Le ministre délégué chargé des comptes publics, Thomas Cazenave, à Paris, le 20 mars 2024.

Le déficit public sera « supérieur à 5 % » du produit intérieur brut (PIB) en 2023, un niveau « plus élevé » que l’objectif de 4,9 % qui avait été fixé par le gouvernement, a confirmé le ministre délégué chargé des comptes publics, Thomas Cazenave, jeudi 21 mars, après des informations du Monde.

Le ministre, qui a invoqué sur Franceinfo un « nouveau contexte » économique pour expliquer ce dérapage, s’est toutefois refusé à confirmer des informations du Monde selon lesquelles l’exécutif s’attendrait désormais à un déficit autour de 5,6 % du PIB. Un chiffre évoqué début mars par le directeur du Trésor, Bertrand Dumont, lors d’une réunion interne. « C’est l’Insee [Institut national de la statistique et des études économiques] qui publie le chiffre du déficit public de 2023 », a balayé M. Cazenave, au lendemain de réunions à l’Elysée au sujet des finances publiques. L’Insee doit rendre public ce chiffre mardi 26 mars.

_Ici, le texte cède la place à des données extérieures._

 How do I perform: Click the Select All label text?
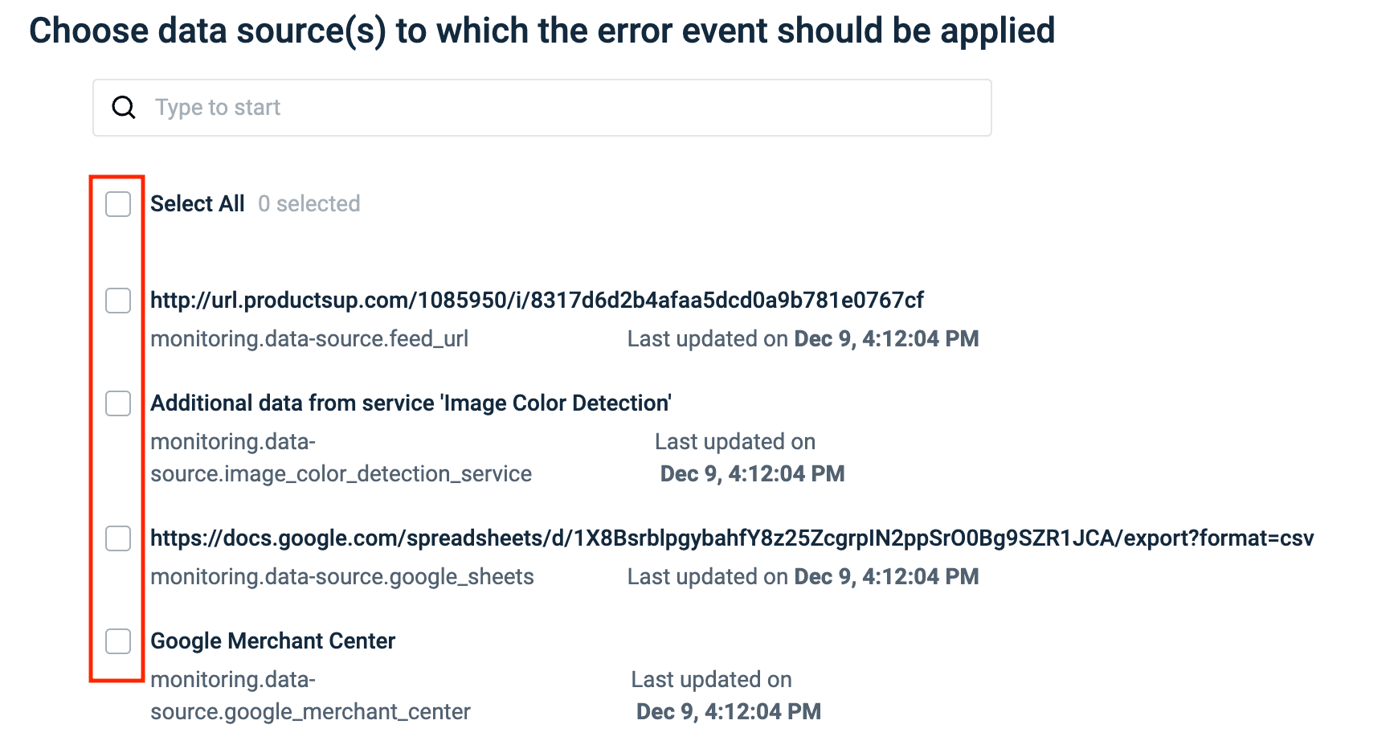point(198,203)
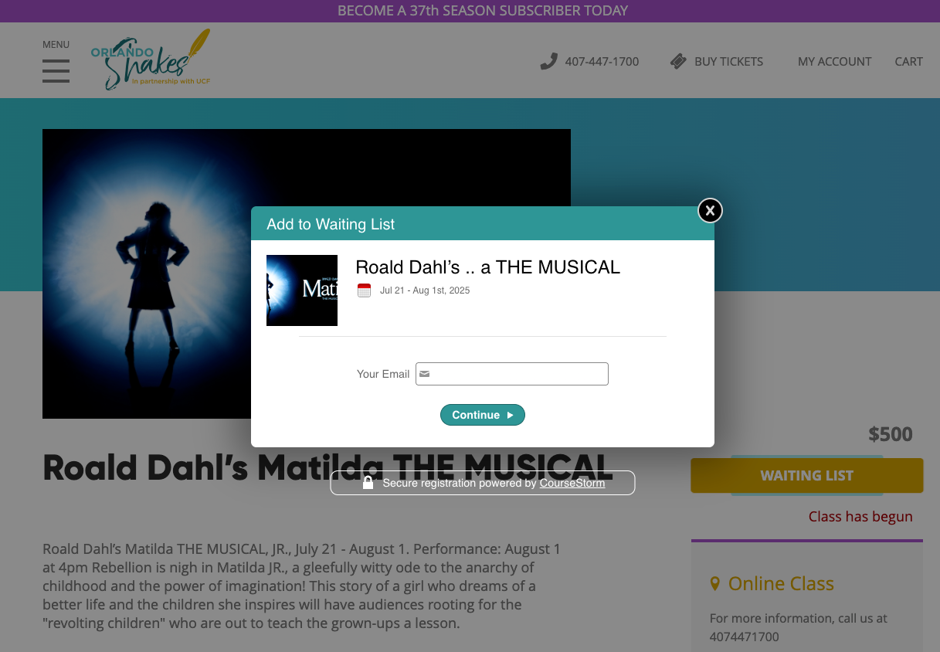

Au début de mars, le ministre de l’économie et des finances, Bruno Le Maire, avait déjà averti que le déficit serait « significativement au-delà des 4,9 % » du PIB en 2023.

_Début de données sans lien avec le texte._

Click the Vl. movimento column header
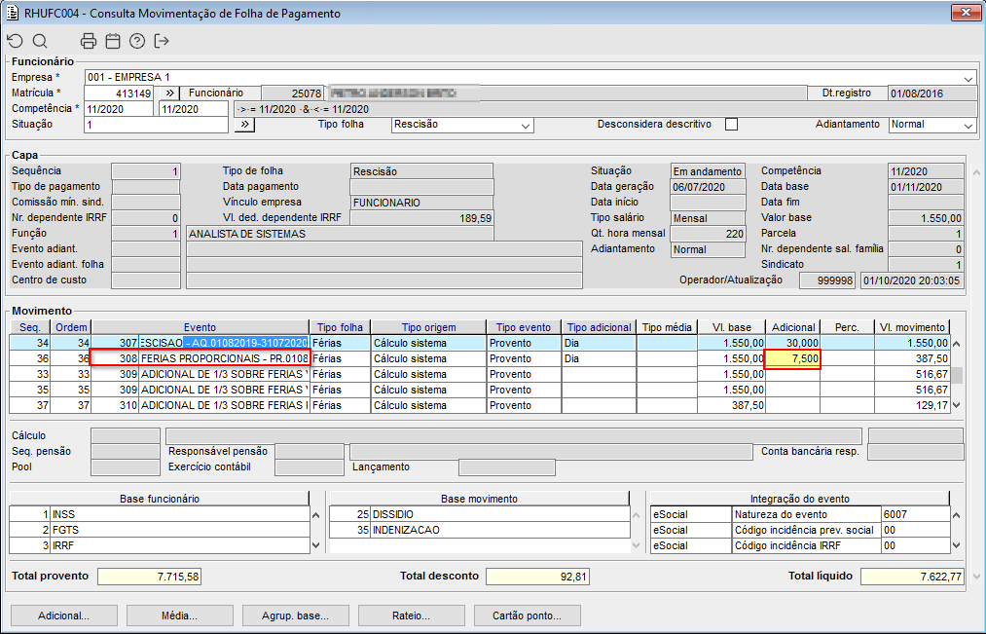986x634 pixels. point(911,327)
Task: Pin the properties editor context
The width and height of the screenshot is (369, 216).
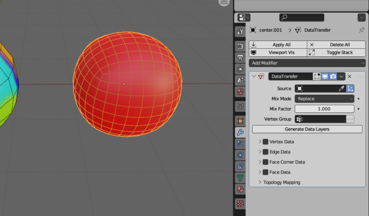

Objectif d’un déficit ramené à 4,4 % en 2024

Confirmant ces prévisions, le ministre délégué aux comptes publics a avancé plusieurs raisons : le « ralentissement » économique de la Chine, la guerre en Ukraine, ou encore les difficultés de « partenaires européens », comme l’Allemagne, qui ont « rejailli » sur la France et pèsent sur la croissance et donc sur les rentrées fiscales. « C’est une forme de nouvelle donne pour nos finances publiques, a assuré M. Cazenave. L’Etat a réagi tout de suite. On a réduit de 10 milliards d’euros les dépenses de l’Etat pour s’adapter à ce nouveau contexte international. »

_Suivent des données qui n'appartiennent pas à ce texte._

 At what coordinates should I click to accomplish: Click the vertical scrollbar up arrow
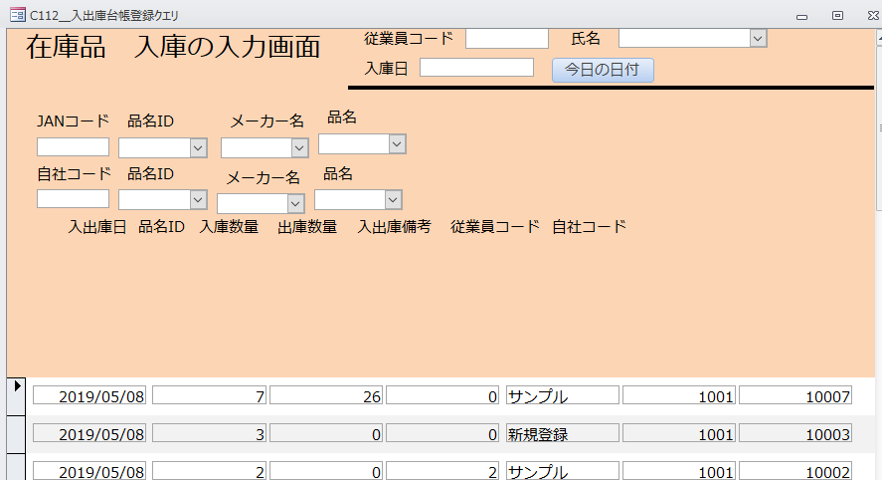tap(878, 41)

Alors que, dans ces conditions, l’objectif d’un déficit ramené à 4,4 % en 2024 apparaît difficile à tenir, le ministre chargé des comptes publics s’est borné à dire que le gouvernement aurait « l’occasion de présenter [son] programme de stabilité, c’est-à-dire [ses] prévisions à la Commission européenne ».

« Et il faudra naturellement qu’on tienne compte du fait que, pour l’année 2023, le déficit aura été plus élevé que prévu et surtout, au fond, tenir compte du nouveau contexte économique », a-t-il déclaré.